Um vencedor derrotado: o manual de instruções do passismo

05-04-2016
marcar artigo

Em programa que ganha (mas não vinga), não se mexe. Em estratégia que ganha (mas não vinga) também não se mexe? Aparentemente não. Entre manter a tão afamada “coerência” ou mudar de registo, entre manter a passividade ou tornar-se agressivo, pensar na “geringonça” a médio prazo ou apostar as fichas todas no seu desmembramento, eis o estado de espírito das hostes sociais-democratas por estes dias que antecedem o congresso de Espinho: todos duvidam da eficácia da estratégia mas poucos ousam contestar o líder recém-eleito. “Temos um programa, ganhámos eleições, o programa é este e todos conhecem”, resume ao Observador um alto dirigente do partido. Tudo como dantes.

O momento é de reflexão. É para isso que servem os congressos: para delinear a orientação política do partido para os dois anos que se seguem. “O congresso é um período importante de transição da mensagem política”, explica ao Observador um vice-presidente social-democrata, sublinhando que o PSD “era Governo, ganhou as eleições, mas agora está a liderar a oposição” e, portanto, tem de se organizar enquanto tal. Outro vice, José de Matos Correia, alinha pela mesma ideia, mas todos recusam que essa necessária “transição” passe por uma “mudança de estratégia”.
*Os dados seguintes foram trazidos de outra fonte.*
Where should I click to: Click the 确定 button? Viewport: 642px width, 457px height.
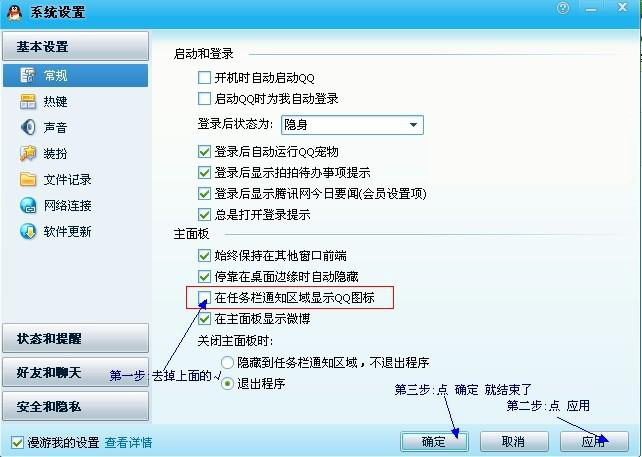[x=434, y=441]
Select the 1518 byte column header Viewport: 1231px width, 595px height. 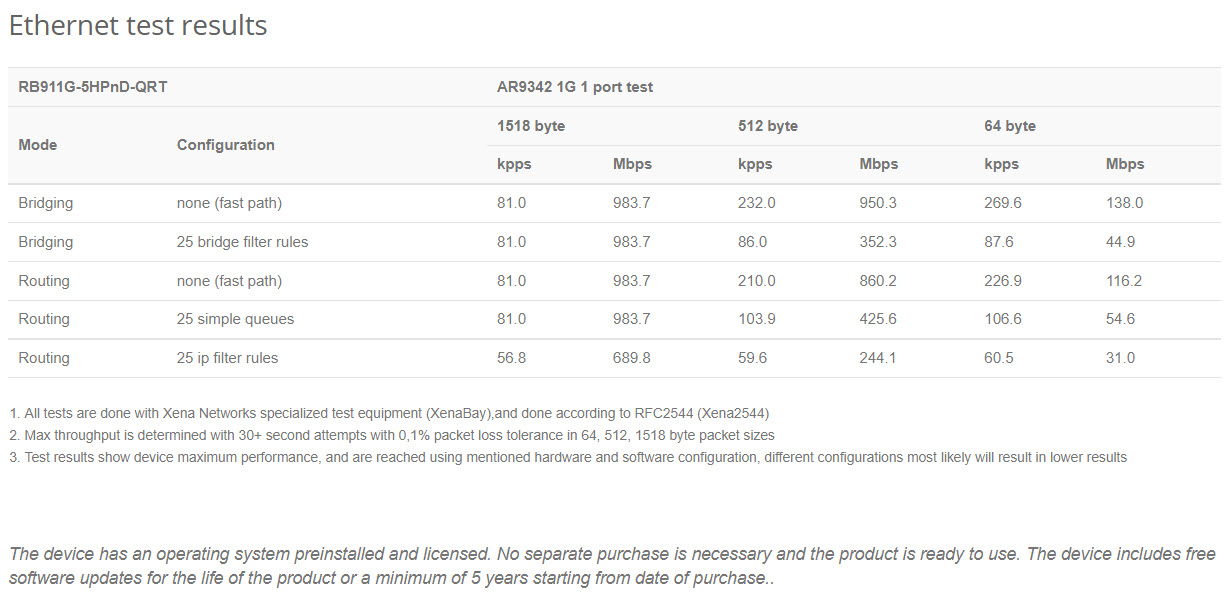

É lógico que se estamos no Governo a estratégia tem de estar em linha com o Governo, se estamos na oposição a estratégia tem de ser outra. É preciso fazer essa transição mas não não deve haver mudança de estratégia”, diz Matos Correia.

“O PSD ganhou as eleições e os portugueses sabem muito bem o que defendemos e o qual é a nossa estratégia para o país”, acrescenta ao Observador Hugo Soares, vice da bancada social-democrata. A verdade é que a moção global com que Passos se vai apresentar ao congresso – “Compromisso Reformista” -, e que vai ser eleita como a estratégia para os próximos dois anos, passa muito pouco por mudar e muito mais por manter o rumo que dizem ter sido interrompido quando a aliança da esquerda chegou ao Governo.

A estratégia de que se fala é uma: evidenciar as diferenças entre o que está a ser feito pelo PS e aquilo que o PSD faria se ainda estivesse no Governo (estes “ses” preenchem, de resto, um capítulo inteiro da moção), chamando a atenção para os “erros” da governação. E esperar por eleições – antecipadas ou não. “Nós não concordamos com o modelo económico escolhido por este Governo, continuamos a defender o nosso modelo de crescimento com base nas exportações, no aumento do investimento privado, e no robustecimento do papel das empresas para criar emprego e riqueza de forma sustentada. Vamos manter-nos fiéis a esta linha”, insiste Matos Correia.

O mesmo defende o deputado Sérgio Azevedo, vice-presidente da bancada do PSD. “Devemos continuar a demonstrar que o acordo de esquerda não funciona e que não é bom para os portugueses”, diz ao Observador. É esta posição de não legitimar uma política que o PSD acredita ser má para o país que Passos tem mantido desde o dia um e que os seus mais próximos dizem não fazer sentido mudar. “É coerente” e “é responsável”, é o que mais se ouve pelos corredores laranja.

Não é mudança, é uma questão de eficácia

Há, no entanto, quem admita que é preciso afinar agulhas. Depois da chuva de críticas por o PSD se ter mantido “à margem” do debate do Orçamento do Estado, chumbando tudo de cruz, o deputado Sérgio Azevedo defende ao Observador que “o desafio agora é fazer com que as pessoas percebam o porquê de termos feito isso”. Ou seja, a mensagem não deve mudar, o que deve mudar é a “eficácia” na forma de a transmitir.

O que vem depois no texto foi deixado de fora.